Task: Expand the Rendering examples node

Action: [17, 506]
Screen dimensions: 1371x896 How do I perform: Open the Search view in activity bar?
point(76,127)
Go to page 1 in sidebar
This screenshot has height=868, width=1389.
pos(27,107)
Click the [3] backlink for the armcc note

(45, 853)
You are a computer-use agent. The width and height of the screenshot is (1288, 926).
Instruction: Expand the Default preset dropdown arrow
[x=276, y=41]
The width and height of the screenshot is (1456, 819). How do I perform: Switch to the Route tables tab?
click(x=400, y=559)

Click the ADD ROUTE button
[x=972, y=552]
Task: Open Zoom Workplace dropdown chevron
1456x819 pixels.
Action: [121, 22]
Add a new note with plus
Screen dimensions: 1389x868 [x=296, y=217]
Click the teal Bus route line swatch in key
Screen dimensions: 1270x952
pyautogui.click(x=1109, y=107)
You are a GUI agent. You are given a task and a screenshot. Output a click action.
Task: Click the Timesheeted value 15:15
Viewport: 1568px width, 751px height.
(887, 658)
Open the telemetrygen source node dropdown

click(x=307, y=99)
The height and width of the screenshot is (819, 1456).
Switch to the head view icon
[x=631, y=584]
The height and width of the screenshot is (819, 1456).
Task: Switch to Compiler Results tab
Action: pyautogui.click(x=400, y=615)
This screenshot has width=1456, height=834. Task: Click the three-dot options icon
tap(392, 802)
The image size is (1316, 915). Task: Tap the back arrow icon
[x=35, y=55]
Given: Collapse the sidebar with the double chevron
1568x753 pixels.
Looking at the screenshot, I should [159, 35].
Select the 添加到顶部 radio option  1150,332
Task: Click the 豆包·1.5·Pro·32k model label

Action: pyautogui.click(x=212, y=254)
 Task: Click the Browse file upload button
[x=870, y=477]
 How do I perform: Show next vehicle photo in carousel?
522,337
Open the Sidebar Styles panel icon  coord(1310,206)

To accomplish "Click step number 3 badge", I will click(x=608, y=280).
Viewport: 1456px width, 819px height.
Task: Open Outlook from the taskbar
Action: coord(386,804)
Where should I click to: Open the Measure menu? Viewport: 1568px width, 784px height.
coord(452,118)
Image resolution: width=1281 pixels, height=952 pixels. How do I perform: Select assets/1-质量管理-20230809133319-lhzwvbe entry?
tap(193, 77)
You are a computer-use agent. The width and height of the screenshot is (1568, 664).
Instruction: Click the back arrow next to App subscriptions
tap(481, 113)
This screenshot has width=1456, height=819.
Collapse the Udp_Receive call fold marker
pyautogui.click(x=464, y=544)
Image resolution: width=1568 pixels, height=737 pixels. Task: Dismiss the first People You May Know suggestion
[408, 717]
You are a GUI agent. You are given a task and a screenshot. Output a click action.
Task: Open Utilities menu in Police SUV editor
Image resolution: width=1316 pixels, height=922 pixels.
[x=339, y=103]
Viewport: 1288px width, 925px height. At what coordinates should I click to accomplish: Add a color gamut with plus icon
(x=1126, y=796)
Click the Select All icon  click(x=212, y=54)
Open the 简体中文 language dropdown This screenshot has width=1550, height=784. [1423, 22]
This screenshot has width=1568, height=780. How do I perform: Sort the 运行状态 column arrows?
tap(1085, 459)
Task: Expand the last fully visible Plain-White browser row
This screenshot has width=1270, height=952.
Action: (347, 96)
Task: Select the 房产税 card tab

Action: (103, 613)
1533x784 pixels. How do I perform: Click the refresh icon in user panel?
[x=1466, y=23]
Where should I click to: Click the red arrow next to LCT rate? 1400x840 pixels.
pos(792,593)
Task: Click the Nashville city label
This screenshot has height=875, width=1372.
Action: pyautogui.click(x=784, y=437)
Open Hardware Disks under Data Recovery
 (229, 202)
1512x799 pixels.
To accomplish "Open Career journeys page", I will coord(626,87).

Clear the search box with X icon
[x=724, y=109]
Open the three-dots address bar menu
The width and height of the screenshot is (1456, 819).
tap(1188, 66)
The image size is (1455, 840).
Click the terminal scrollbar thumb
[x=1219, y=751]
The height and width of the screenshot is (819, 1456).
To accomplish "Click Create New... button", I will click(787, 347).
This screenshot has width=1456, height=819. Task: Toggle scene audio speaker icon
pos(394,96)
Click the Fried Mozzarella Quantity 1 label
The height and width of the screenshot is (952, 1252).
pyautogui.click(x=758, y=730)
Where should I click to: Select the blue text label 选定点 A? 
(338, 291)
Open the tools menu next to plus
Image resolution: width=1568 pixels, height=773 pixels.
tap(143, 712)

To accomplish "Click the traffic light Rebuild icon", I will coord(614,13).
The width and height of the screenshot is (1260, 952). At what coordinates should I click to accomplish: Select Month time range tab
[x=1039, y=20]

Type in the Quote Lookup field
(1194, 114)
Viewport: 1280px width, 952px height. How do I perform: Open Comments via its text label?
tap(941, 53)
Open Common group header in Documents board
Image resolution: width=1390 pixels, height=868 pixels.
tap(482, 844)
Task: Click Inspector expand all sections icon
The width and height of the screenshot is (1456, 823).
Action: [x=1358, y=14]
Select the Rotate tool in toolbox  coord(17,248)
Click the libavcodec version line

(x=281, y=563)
----
**WHAT THE TASK REQUIRES**
Print the listing above from its first line through the line with "Task: Click the Timesheeted value 15:15", and stop there.

**ANSWER SPACE**
Task: Expand the Rendering examples node

Action: [17, 506]
Screen dimensions: 1371x896 How do I perform: Open the Search view in activity bar?
point(76,127)
Go to page 1 in sidebar
This screenshot has height=868, width=1389.
pos(27,107)
Click the [3] backlink for the armcc note

(45, 853)
You are a computer-use agent. The width and height of the screenshot is (1288, 926).
Instruction: Expand the Default preset dropdown arrow
[x=276, y=41]
The width and height of the screenshot is (1456, 819). How do I perform: Switch to the Route tables tab?
click(x=400, y=559)

Click the ADD ROUTE button
[x=972, y=552]
Task: Open Zoom Workplace dropdown chevron
1456x819 pixels.
Action: [121, 22]
Add a new note with plus
Screen dimensions: 1389x868 [x=296, y=217]
Click the teal Bus route line swatch in key
Screen dimensions: 1270x952
pyautogui.click(x=1109, y=107)
You are a GUI agent. You are given a task and a screenshot. Output a click action.
Task: Click the Timesheeted value 15:15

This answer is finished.